**Text excerpt:**
---+---

Written/Composed/Performed by Joseph Keckler

@HERE Dorothy B. Williams Theatre

Commissioned, developed, and produced by PROTOTYPE

Co-Commissioned with Museum of Contemporary Art, Chicago

Distinctive singer-songwriter Joseph Keckler and an intimate musical ensemble lead the audience through a series of vignettes, each like a stop on a late night train -- from Paris to Hamburg, Michigan to Times Square and the symbolic space of The Crossroads, a place of danger and possibility. The text "dances between comedy, commentary and communion," while the score features smoky pop songs, propulsive invocations, and leaps into the operatic realm.

Stinney: An American Execution

Composer Frances Pollock

Librettists Tia Price & Frances Pollock

Co-Directors Emma Weinstein & Jeremy O. Harris

Music Director Alexander Lloyd Blake

Co-Presented with French Institute Alliance Française (FIAF) and Harlem Stage

An involuntary symbol of sickening injustice, George Junius Stinney Jr. was executed at the age of 14. Having been wrongly accused and convicted of the brutal rape and murder of two white girls in Alcolu, SC, in 1944, George became the youngest person legally executed in 20th century America. Stinney tells the story of George, his family, his divided hometown, and the action and inaction that lead an innocent black child to the electric chair. A new opera with roots in gospel, blues, baptist hymn, Appalachian folk music and electronic techniques, Stinney spotlights the anger and agony of the entire populous of Alcolu, connecting the dots to our own socio-political climate in 2019 and the pervasive "fear of the other."

---+---

**To-do item A:** Retype the rows exactly, starting at the row that contains "I want to click on message-text: Так" and ending after the row that contains "center [410, 434].".
The rows have no connection to the performance listing above.

**Dataset:**
---+---

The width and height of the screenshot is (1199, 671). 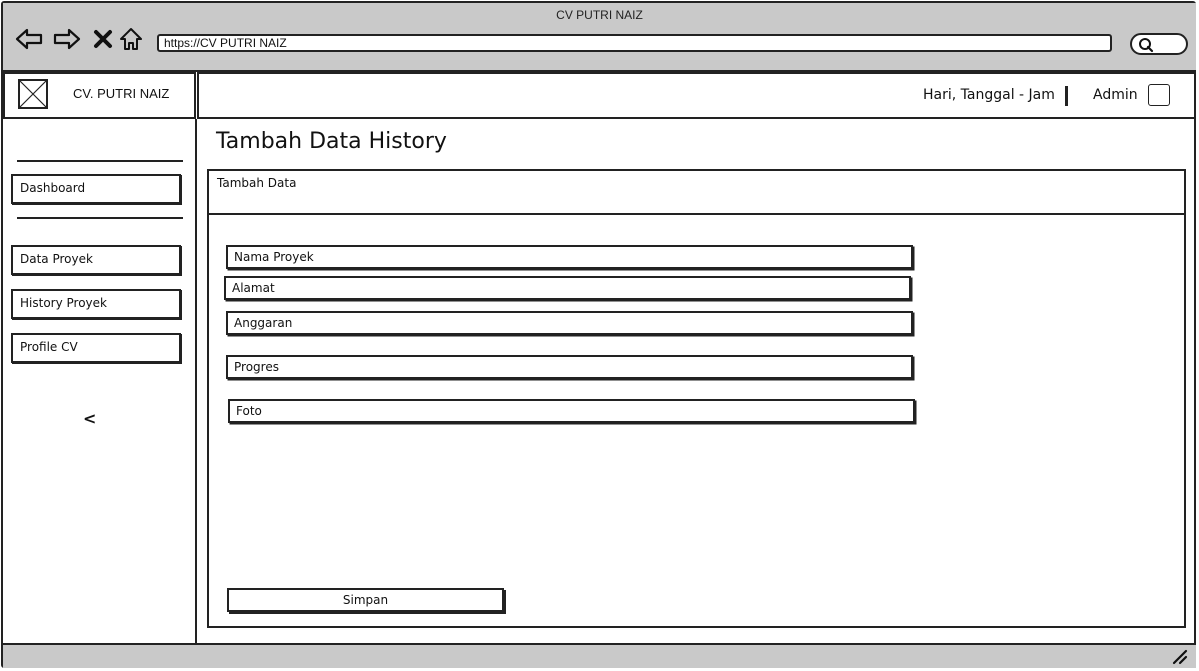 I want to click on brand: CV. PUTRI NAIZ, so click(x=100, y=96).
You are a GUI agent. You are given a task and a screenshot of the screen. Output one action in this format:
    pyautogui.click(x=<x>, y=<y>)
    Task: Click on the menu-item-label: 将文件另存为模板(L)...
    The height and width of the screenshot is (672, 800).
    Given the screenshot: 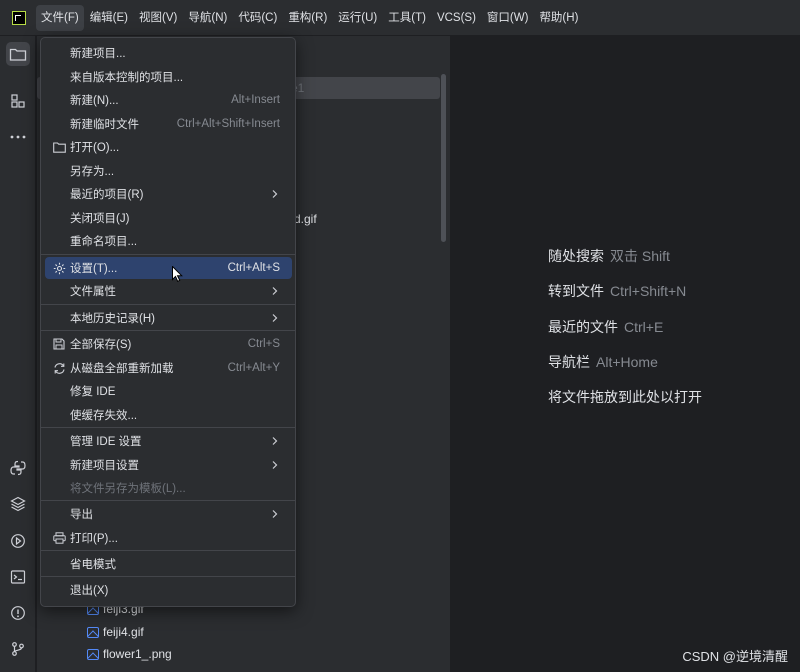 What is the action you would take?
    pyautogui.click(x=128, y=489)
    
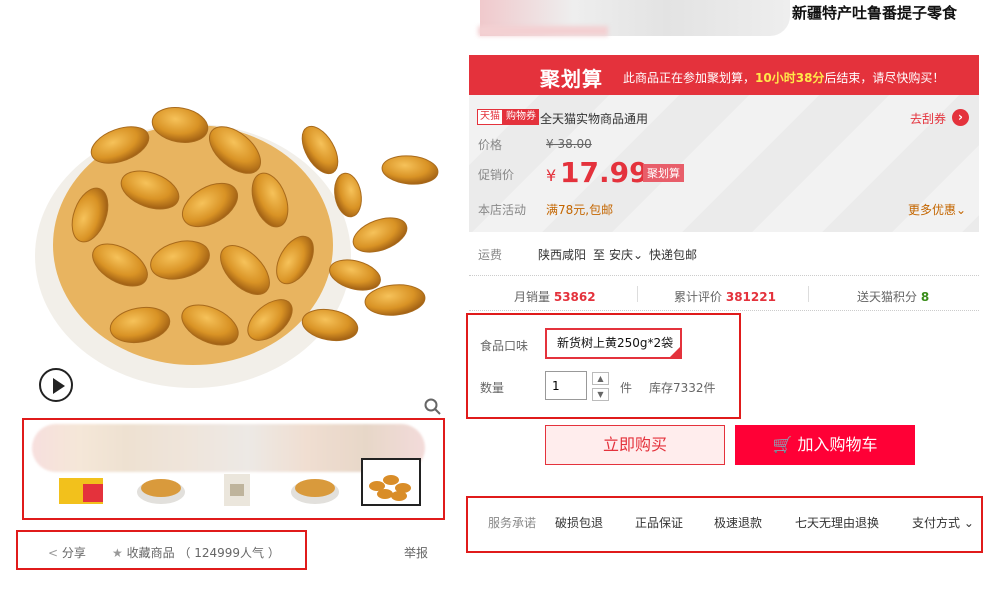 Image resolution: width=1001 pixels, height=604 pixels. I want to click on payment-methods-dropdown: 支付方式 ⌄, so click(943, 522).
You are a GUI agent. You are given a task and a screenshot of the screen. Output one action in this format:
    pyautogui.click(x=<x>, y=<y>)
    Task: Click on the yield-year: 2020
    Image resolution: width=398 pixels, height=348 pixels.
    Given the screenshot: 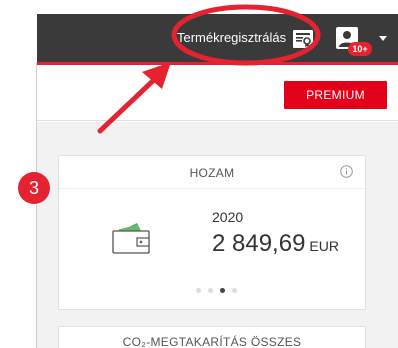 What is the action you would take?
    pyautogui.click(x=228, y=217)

---+---

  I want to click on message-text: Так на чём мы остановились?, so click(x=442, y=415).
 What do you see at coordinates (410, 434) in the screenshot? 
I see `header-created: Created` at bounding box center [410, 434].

---+---

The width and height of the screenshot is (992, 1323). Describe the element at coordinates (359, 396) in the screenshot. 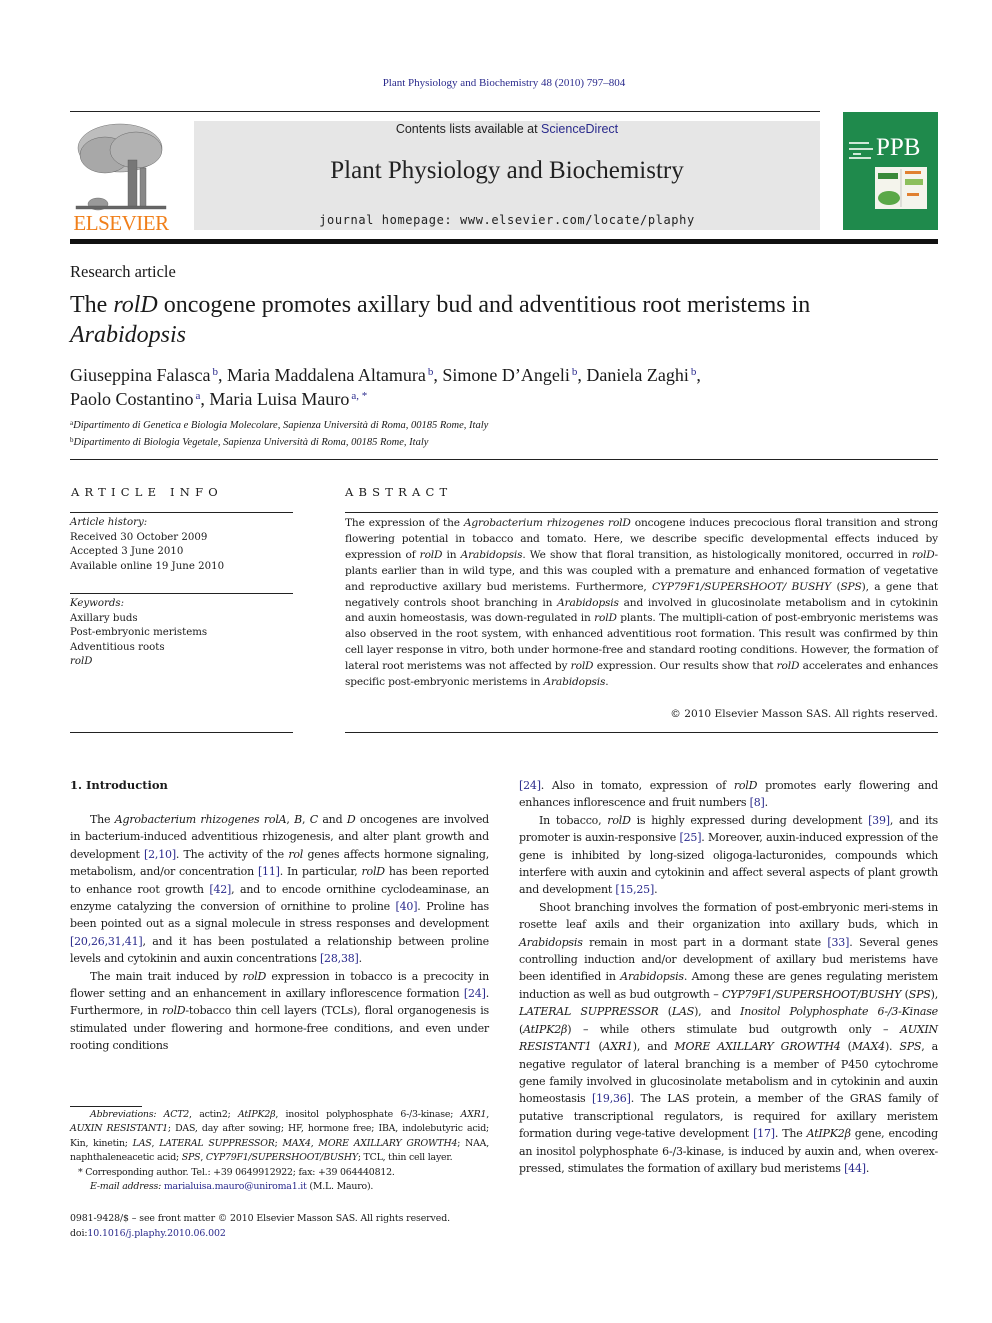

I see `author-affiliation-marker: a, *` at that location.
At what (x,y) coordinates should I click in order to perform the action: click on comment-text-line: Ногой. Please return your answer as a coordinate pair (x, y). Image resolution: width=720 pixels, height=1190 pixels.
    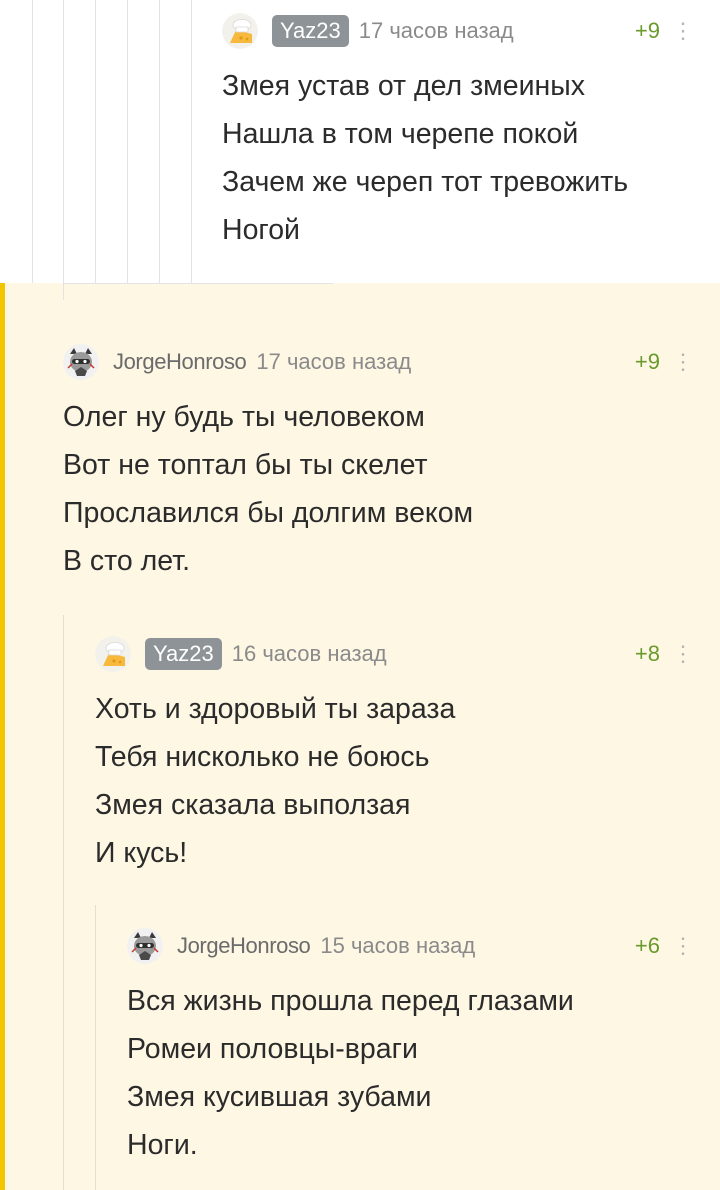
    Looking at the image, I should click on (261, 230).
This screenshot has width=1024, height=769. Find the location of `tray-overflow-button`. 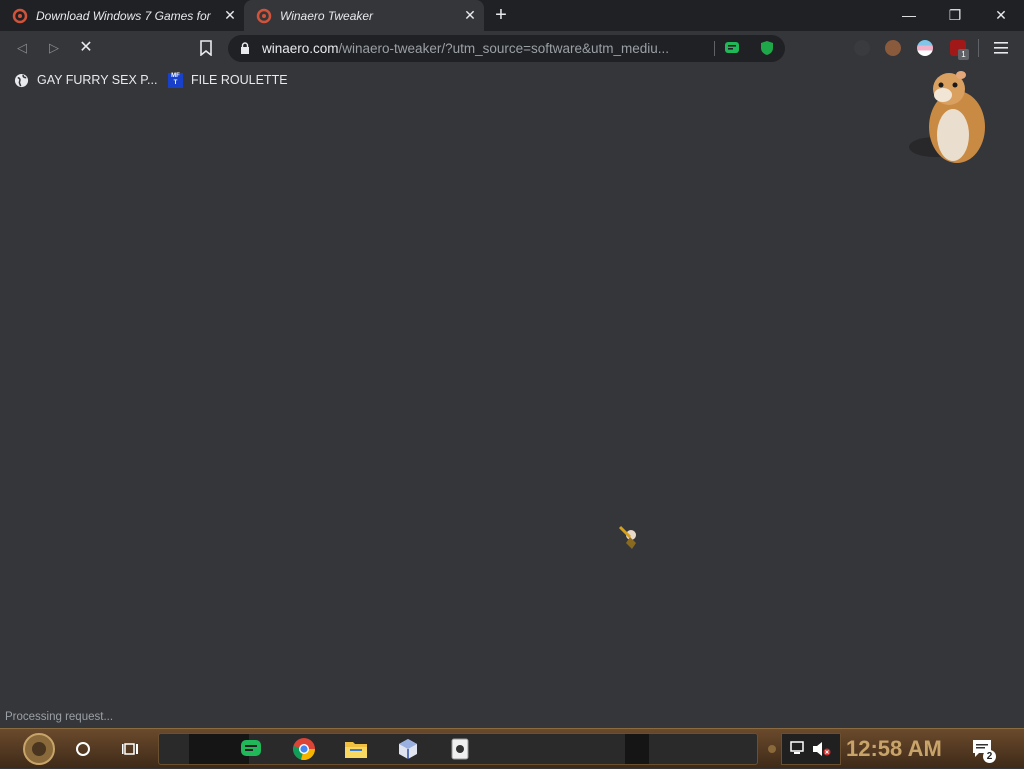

---+---

**To-do item B:** Based on the performance listing, state whether each statement agrees with it, answering yes or no and quoting the deciding words: (i) George Junius Stinney Jr. was executed at the age of 14; (ii) the listing names a co-commission with the Museum of Contemporary Art, Chicago; (iii) Frances Pollock is the music director of Stinney.

**Your solution A:**
  I want to click on message-text: Так на чём мы остановились?, so click(x=442, y=415).
 What do you see at coordinates (410, 434) in the screenshot? 
I see `header-created: Created` at bounding box center [410, 434].

**Your solution B:**
(i) Yes: "was executed at the age of 14"
(ii) Yes: "Co-Commissioned with Museum of Contemporary Art, Chicago"
(iii) No: "Music Director Alexander Lloyd Blake"